Perotin’s original, for four male voices, is based on a cantus firmus made up of pillar-like syllables which are widely spaced at first, but later succeed each other more rapidly until they become continuous. I retained these syllables (sung by tenors and basses, reinforced by tuned percussion and harp) placed in exactly the same bars as they appear in the Perotin. But I replaced Perotin’s upper voices with completely new, free-flowing music for sopranos and altos, who sing (in various solo and chorus combinations) a text known as the Alleluyatic Sequence, based on Psalm 148 (whose words I have also set elsewhere) which hymns the wonders of creation and the natural world. The texture, sparse at first, gradually builds into two richly polyphonic climaxes.

Magnificat and Nunc dimittis (2011)
Settings of the Magnificat and Nunc dimittis are a vital part of English choral music, but, having had very little personal experience of the Anglican liturgy for much of my life, it was in a spirit of exploration that I accepted an invitation from Andrew Nethsingha to write a ‘Mag and Nunc’ for St John’s College Choir, Cambridge.

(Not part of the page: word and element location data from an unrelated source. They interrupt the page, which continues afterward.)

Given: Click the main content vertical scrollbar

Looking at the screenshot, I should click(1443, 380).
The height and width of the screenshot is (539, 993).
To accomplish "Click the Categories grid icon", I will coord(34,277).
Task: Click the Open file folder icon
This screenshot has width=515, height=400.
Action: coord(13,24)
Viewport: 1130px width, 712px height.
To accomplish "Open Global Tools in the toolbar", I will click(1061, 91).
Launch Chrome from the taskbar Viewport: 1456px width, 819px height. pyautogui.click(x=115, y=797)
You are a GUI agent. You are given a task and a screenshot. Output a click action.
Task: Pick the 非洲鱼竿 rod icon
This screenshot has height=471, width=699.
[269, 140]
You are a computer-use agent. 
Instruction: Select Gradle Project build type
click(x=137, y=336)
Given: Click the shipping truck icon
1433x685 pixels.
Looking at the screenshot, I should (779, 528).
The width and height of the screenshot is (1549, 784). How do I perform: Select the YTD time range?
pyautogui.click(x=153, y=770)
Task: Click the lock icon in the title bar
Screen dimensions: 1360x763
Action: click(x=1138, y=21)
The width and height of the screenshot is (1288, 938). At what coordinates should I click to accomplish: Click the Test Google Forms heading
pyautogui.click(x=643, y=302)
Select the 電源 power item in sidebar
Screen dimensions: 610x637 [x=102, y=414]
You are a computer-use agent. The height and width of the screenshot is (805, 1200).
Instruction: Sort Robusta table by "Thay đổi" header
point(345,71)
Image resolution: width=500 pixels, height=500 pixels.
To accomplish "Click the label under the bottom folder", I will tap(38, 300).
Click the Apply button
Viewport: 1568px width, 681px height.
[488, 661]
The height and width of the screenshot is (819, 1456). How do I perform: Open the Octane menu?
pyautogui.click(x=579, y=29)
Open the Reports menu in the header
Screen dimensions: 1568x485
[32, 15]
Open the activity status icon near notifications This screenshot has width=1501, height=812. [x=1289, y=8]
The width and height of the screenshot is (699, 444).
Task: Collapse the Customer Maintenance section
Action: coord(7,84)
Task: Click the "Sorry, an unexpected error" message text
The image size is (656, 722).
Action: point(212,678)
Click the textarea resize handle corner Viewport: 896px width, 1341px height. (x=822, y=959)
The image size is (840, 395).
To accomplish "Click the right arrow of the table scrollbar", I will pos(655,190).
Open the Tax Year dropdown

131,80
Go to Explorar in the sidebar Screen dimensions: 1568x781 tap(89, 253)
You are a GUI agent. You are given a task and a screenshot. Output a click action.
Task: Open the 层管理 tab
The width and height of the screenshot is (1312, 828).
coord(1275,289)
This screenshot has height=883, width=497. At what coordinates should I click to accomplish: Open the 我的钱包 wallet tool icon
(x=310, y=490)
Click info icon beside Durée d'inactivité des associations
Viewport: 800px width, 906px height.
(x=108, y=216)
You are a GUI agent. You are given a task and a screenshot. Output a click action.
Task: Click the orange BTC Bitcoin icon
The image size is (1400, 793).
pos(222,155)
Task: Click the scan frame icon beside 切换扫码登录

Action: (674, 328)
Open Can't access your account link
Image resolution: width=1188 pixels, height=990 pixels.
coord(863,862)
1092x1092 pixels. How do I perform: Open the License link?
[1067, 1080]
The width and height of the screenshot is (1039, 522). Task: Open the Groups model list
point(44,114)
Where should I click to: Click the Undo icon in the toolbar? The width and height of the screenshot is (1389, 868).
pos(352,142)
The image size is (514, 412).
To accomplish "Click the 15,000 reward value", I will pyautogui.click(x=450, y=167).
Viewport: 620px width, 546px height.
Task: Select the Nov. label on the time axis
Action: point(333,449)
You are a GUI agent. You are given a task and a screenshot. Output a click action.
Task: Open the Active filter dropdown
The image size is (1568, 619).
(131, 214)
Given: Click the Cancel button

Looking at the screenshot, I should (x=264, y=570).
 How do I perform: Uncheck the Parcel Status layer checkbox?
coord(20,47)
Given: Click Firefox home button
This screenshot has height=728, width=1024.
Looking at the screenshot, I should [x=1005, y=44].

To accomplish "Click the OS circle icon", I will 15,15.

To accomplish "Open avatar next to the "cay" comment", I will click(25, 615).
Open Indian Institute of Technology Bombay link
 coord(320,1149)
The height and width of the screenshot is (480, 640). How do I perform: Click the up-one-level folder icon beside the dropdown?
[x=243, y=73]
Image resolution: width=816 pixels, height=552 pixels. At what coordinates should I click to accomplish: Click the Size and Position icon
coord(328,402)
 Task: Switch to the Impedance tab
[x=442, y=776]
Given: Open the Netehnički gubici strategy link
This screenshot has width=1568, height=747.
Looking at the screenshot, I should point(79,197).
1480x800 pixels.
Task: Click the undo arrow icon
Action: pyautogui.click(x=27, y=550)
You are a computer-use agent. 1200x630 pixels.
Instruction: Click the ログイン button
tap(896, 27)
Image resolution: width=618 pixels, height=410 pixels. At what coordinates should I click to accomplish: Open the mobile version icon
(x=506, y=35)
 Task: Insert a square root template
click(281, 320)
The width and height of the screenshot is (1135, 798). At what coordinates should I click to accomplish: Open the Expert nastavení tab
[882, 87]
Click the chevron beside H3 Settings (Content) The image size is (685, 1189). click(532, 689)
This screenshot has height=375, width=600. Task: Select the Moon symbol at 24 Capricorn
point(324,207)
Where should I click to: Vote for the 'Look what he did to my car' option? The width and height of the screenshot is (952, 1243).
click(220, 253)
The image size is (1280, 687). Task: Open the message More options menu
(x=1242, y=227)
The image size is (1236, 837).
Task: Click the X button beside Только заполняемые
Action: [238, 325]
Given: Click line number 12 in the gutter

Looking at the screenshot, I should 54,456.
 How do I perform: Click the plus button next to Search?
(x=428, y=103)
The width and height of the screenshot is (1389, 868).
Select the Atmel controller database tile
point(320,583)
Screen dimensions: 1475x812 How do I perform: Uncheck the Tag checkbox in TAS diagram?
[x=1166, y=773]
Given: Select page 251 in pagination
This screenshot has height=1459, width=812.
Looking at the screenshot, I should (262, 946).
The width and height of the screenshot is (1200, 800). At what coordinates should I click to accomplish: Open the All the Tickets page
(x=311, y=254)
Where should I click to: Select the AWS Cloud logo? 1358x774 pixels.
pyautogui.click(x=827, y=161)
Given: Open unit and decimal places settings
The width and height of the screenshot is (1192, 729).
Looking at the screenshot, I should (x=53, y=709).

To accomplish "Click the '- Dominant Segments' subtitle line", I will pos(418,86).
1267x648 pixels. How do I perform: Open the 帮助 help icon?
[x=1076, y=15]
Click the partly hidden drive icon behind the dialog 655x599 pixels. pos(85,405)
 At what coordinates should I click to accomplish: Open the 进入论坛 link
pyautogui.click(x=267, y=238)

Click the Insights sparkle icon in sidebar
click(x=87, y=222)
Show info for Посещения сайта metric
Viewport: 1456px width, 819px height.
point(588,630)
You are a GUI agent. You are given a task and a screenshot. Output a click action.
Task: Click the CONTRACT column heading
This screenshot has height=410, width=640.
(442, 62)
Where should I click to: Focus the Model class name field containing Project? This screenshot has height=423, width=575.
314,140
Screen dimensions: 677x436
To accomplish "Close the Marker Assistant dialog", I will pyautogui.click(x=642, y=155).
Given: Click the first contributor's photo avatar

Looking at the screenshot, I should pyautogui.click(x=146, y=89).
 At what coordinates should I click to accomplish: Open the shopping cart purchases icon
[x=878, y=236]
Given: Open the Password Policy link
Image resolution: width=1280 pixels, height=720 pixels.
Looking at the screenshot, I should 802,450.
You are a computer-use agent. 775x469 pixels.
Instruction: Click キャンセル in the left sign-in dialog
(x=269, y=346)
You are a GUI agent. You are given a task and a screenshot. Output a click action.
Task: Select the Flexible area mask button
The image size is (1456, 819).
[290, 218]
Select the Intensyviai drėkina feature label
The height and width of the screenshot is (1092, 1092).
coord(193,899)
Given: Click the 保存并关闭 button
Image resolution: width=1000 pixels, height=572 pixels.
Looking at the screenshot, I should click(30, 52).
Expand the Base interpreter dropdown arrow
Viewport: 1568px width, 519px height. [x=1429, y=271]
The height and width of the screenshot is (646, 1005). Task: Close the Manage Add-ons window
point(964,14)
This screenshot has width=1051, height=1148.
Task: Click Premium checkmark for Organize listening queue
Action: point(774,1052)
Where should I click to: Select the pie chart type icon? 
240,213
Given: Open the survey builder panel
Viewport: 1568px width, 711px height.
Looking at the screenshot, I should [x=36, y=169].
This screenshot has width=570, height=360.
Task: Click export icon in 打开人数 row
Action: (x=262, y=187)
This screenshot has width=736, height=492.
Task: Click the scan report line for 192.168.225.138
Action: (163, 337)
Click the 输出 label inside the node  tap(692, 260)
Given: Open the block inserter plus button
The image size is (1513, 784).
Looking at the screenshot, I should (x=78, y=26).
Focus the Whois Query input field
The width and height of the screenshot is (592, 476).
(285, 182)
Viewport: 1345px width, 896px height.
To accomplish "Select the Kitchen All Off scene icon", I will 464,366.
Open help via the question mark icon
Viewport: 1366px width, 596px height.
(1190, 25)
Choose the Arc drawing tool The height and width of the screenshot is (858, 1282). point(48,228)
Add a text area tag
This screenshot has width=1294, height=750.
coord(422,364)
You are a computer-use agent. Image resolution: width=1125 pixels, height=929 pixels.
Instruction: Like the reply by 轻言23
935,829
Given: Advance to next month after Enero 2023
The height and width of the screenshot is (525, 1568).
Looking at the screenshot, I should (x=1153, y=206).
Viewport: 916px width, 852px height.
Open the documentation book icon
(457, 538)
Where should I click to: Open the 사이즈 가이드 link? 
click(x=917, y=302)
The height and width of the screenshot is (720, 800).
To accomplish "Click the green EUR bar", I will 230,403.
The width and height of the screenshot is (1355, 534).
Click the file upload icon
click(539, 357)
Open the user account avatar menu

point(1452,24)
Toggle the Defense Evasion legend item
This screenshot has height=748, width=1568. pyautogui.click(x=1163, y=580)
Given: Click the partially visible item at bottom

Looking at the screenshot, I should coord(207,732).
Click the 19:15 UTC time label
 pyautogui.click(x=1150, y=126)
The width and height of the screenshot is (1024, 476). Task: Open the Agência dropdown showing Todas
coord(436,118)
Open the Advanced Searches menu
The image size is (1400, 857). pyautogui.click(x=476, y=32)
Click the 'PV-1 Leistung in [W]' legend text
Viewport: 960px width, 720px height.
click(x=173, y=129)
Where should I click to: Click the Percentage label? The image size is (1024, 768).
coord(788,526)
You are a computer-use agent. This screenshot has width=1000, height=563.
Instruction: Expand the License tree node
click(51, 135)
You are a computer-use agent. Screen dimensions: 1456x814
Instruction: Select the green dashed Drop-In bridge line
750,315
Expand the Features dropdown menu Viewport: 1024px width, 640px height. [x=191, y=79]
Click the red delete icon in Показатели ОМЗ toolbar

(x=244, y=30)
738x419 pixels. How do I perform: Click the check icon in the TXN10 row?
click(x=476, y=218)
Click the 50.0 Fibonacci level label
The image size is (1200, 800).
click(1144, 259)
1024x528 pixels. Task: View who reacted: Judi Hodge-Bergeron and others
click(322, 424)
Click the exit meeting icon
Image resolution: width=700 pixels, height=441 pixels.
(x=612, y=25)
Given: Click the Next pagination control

Imagining the music being sung during a church service, I saw it as a priority to set the extended Magnificat text compactly; writing in four parts (SATB) with no divisi proved the key to creating a fast-flowing texture in which the words were nevertheless clearly audible. Conversely in the brief Nunc dimittis the harmony has the time and space to build slowly into six-part sequences.

Missa del Cid (1988)
The composition of Missa del Cid (for ten solo voices and narrator) allowed me to explore the intriguing relationship between warfare and religion. I compiled the text from the 13th century Cantar del Mio Cid which takes place during the reconquest of Spain from the Moors. The swashbuckling hero of this epic, Rodrigo Diaz de Vivar, seems to enjoy his battles, cheering himself on with frequent religious expressions; and so I imagined a Mass attended by him and his troops (of which there is a famous example in the original poem). The resulting Mass text, which enfolds a partial telling of the Cid’s story, is made up of extracts from Latin liturgy, and the Cantar itself, in its original Old Spanish, and contemporary English.

The Song sung true (2013)
The London Lawyers’ Chorus invited me to write them a new work commissioned from a bequest of the late Helen Sibthorp, who had been a solicitor, a longtime Promenader, and a singer in the Chorus. The lawyers described their former colleague as a forthright and lively person who would have wished any memorial to herself to be spirited and unusual. Not having known Helen personally, I felt that the link between us all was the life-giving activity of singing; and so all four movements of The Song sung true are about singing, and lay particular musical emphasis on the words ‘sing’, ‘sang’ and ‘song’. The first two poems come from ‘Glasgow Zen’ by Alan Spence; the third is possibly by Shakespeare and Fletcher; the fourth is an Edward Lear limerick, which gave me the opportunity to attempt some of my own ‘puirt-à-beul’ (Gaelic ‘mouth music’).

Storm (1997)
Storm has its origins in a very sad event. In 1994, a local schoolteacher, Mrs Sylvia Collins, asked me to set Shakespeare’s Our revels now are ended (from The Tempest) in memory of her son Dr Stephen John Baldwin, who had recently died in an aircrash in Minnesota in winter 1993. She had found this text quoted in The Dhammapada, a Buddhist anthology amongst Stephen’s books. I set the words for upper voices and an orchestra of winds and timpani; this was first performed by students at Sylvia’s school, Haberdashers Askes’ Hatcham (in South London) in 1994.

Entranced by the beauty and possibility of these words and musical forces, I started to write a suite of short Tempest settings for SSAA + treble chorus, and a 9-piece ensemble of flutes, cellos and percussion (out of which, Our Revels became the fourth movement of five) each attempting to distil one of the concepts of the play. The first performances of this larger work were given by the (then recently-formed) CBSO Junior and Senior Youth Choruses, conducted by Simon Halsey.

Sylvia Collins herself died in 2014, and alas won’t be able to hear this premiere recording of the work she brought about and continued to support with her presence at many far-flung performances. I dedicate it to her memory, and that of her son Stephen.